With the festival season around the corner, Mumbaikars can get some relief from inflation as the state government will provide 500 metric tonnes of tur dal at Rs95 per kg to be sold at retail outlets. Of the total stock, 48 metric tonnes of tur dal has already been made available in the city for sale at various outlets while the rest of the stock will be available in the coming days.
HT had on Wednesday reported how the pulse -- a staple diet from many poor families — sold at public distribution system shops is Rs8 costlier than that of retail outlets.
The outlets which will sell the subsidised tur dal include Apna Bazar, 8 metric tonnes; MB Mart, 8 metric tonnes; Big Bazaar ,17 metric tonnes; Hypercity, 3 metric tonnes; D Mart, 5 metric tonnes; Groma,10 metric tonnes; Mazdoor Sangh, 1 metric tonne; MB Mart (Malad) - 2 metric tonnes; Shahu Grain (Dindoshi), 0.5 metric tonne; Reliance Retail, 10 metric tonnes.

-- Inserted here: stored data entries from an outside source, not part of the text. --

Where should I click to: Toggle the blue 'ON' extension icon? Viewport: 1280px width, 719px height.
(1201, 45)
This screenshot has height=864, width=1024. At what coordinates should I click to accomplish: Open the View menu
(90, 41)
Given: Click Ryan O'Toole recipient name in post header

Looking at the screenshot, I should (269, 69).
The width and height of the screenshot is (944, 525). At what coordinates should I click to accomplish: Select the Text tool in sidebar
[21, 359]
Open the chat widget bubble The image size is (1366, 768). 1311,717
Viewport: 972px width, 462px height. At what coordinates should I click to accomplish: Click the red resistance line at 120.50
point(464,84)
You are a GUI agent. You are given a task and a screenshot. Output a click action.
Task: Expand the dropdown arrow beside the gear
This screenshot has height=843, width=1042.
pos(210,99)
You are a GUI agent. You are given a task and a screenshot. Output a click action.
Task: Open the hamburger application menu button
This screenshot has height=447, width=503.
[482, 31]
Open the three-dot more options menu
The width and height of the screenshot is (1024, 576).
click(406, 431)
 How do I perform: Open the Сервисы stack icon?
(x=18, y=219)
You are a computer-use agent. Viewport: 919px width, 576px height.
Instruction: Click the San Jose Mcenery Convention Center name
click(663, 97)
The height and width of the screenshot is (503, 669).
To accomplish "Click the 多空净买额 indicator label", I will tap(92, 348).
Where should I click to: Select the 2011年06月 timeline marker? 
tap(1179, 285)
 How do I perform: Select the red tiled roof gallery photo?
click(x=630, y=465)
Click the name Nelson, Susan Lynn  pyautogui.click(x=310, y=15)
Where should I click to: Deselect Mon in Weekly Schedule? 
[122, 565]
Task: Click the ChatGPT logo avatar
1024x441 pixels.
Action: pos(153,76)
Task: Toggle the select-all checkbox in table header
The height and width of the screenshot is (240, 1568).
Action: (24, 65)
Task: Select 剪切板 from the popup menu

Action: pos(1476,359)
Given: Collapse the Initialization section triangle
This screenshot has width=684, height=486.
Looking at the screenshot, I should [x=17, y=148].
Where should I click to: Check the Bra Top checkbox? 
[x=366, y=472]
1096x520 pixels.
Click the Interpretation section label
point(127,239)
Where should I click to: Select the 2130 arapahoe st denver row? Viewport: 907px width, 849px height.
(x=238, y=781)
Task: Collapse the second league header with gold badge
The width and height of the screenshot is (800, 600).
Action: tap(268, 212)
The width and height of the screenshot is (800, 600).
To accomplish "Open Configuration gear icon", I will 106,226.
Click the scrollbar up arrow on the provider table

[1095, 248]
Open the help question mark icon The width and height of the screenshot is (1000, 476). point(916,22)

The move is part of the efforts taken by the state government to control rising dal prices, said Mahesh Pathak, principal secretary of the food and civil supplies department.
The price of the pulse has not come down since last year, and the state government has been facing the heat ever since.
To stabilise the price, the state government has sought a stock of 28,000 metric tonnes of tur dal from the Central government. Of the required stock, the state has received 700 metric tonnes while the next stock of 1,100 metric tonnes will come in September , sources said.
Pathak said that tur dal at Rs 95 per kg will continue to be available for people for few months till prices are brought down. “We want to bring down inflated prices and thus 700 metric tonne stock is only for August . The next stock of will come soon. Apart from Mumbai, tur dal at Rs95 per kg has been made available at Pune, Aurangabad and Nashik,” he said.
However, Mumbai Grahak Panchayat (MGP) that has been engaged in activities of consumer protection and education for the last 33 years said that tur dal prices are still at the higher side and the government has failed to curb the prices.
MGP chairman Shirish Deshpande found out many flaws in the efforts taken by the state government. “If the intention of the government is to stabilise prices, the real solution lies in invoking the Essential Commodities Act. By invoking section 32 (C) of the Act, the government can fix both the wholesale and retail prices, MGP is with the government on this,” Deshpande told HT.